Вероятно, Марр отстаивал бы яфетическую теорию до конца своих дней, если бы не революция. Её Николай Яковлевич встретил в возрасте, когда уже редко подаются в революционеры — ему перевалило за пятьдесят. Но именно тогда он создал «Новое учение о языке», которое сам же и провозгласил революцией в языкознании. На долгие годы оно сделало его имя одиозным.

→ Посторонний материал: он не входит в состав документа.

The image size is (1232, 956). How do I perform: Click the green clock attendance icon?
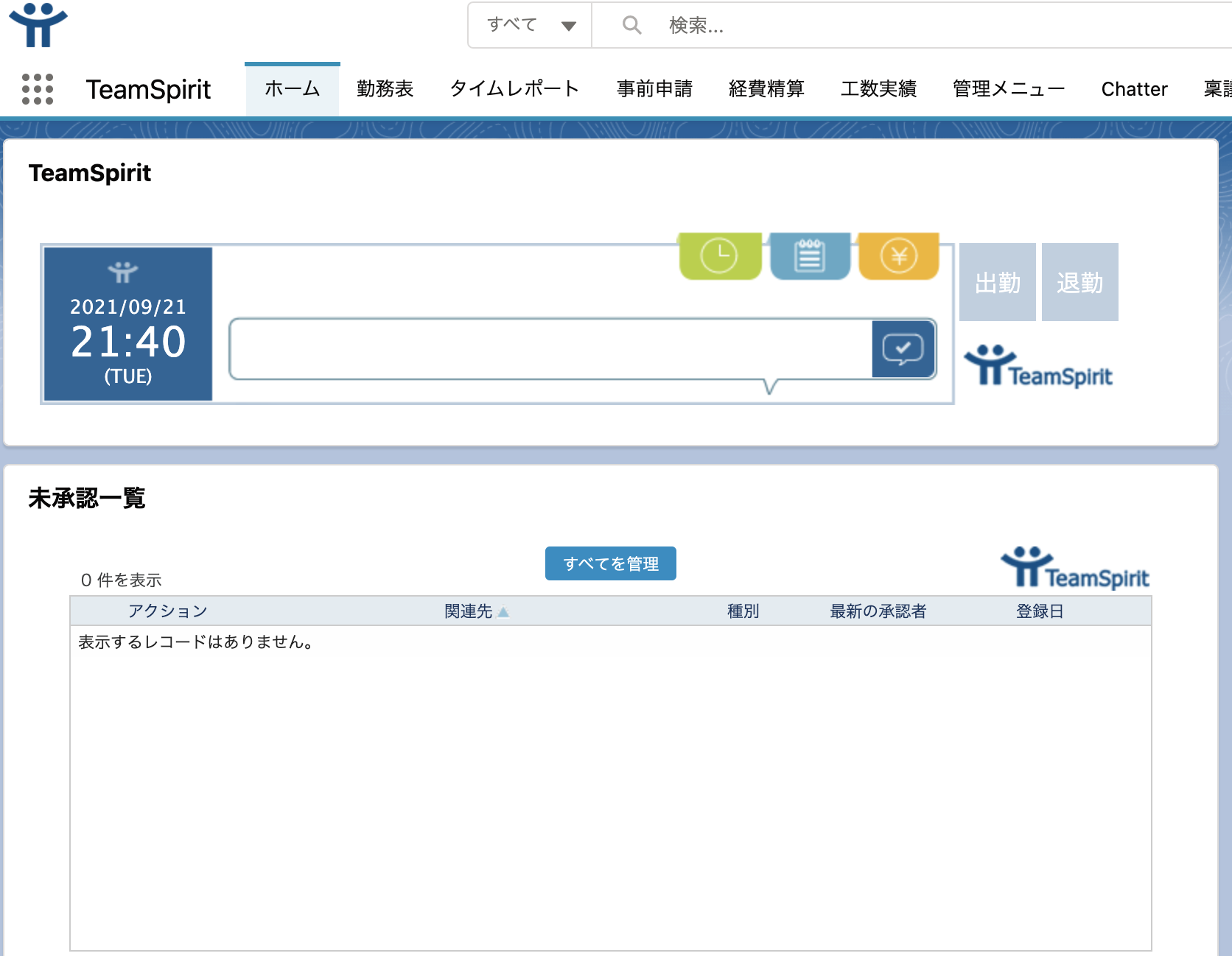click(719, 256)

Помощницей для него снова выступила собственная биография: отец Марра не знал грузинского, мать — английского, и оба были не в ладах с русским. Николай Яковлевич сделал предположение, что первые homosapiens, как и его родители, объяснялись друг с другом на языке жестов и лишь затем перешли к звуковому языку. Но и тот поначалу состоял всего из одного слога: у каждого первобытного племени он был свой. Соседние племена перенимали друг у друга слоги-слова, потом находился некто, кто понимал и тех, и других. При переводе он называл последовательно слово из одного языка, а за ним — из другого. Первобытные слушатели полагали, будто это не два слова, а одно, и повторяли за ним — так возникли двуслоговые слова, и происходило сокращение числа языков (при объединении слогов соседние племена начинали говорить на одном языке). Отсюда следовало, что все существующие языки равны по возрасту, и на заре человечества их существовало значительно больше, чем в письменно зафиксированный период. Языки развивались за счёт скрещивания и взаимного поглощения, а значит никакого языкового родства не было и быть не могло.

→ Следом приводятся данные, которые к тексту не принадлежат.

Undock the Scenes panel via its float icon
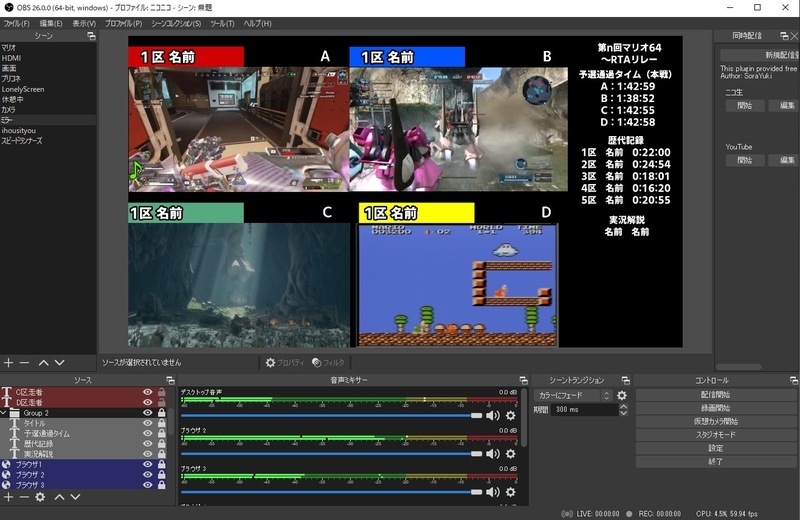The image size is (800, 520). pos(92,36)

Революционность «Нового учения» беззастенчиво соответствовала актуальным политическим реалиям. Тенденция к сокращению языков логически вела к перспективе (пусть и неблизкой), когда человечество заговорит на едином для всех языке.
О том же косвенно пророчествовал марксизм, утверждавший, что границы между нациями будут стираться по мере становления пролетариата, как политического класса, поскольку у пролетариев нет отечества. Получалось, что Николай Яковлевич оказывает марксизму научную услугу — снабжает умозрительное утверждение классиков революции конкретным лингвистическим доказательством (или тем, что можно таковым объявить).
На территории бывшей Российской империи учреждались национальные республики, в Москве создавались алфавиты и писались грамматики для народов, ещё не имеющих своей письменности (как считалось: по вине «великоросского шовинизма», присущего самодержавию). «Новое учение» совпадало с повесткой дня и в этом: утверждение о равном возрасте всех языков позволяло малым народам, которые зачастую не могли проследить свою историю дальше двухсот-трехсот лет, ощутить себя ровесниками древних греков и римлян, не говоря уже о русских, что давало мощный импульс национальному самосознанию.
Революционность требовала отрицания всего прежнего и применения передовой риторики. Индоевропеистику Марр объявил буржуазной лженаукой, чья роль — прикрывать грабительскую политику колониальных держав. Лженаучной и буржуазной, соответственно, оказалась и компаративистика — изучение истории языков и сравнение их между собой. Постижение «Нового учения» с позиций классической лингвистики, таким образом, становилось невозможным — здесь требовались новаторские когнитивные навыки. К ним, никогда не ходивший ни в пролетариях, ни в революционерах, Николай Яковлевич отнёс пролетарское сознание и революционное чутьё. Так был выставлен заслон от возможной критики со стороны старых профессоров: произведя революцию в языкознании, Марр менее всего ждал одобрения коллег-лингвистов, не признавших его яфетическую теорию. Теперь он апеллировал к авторитетам высшим, нежели академические круги — непосредственно к политическим властям.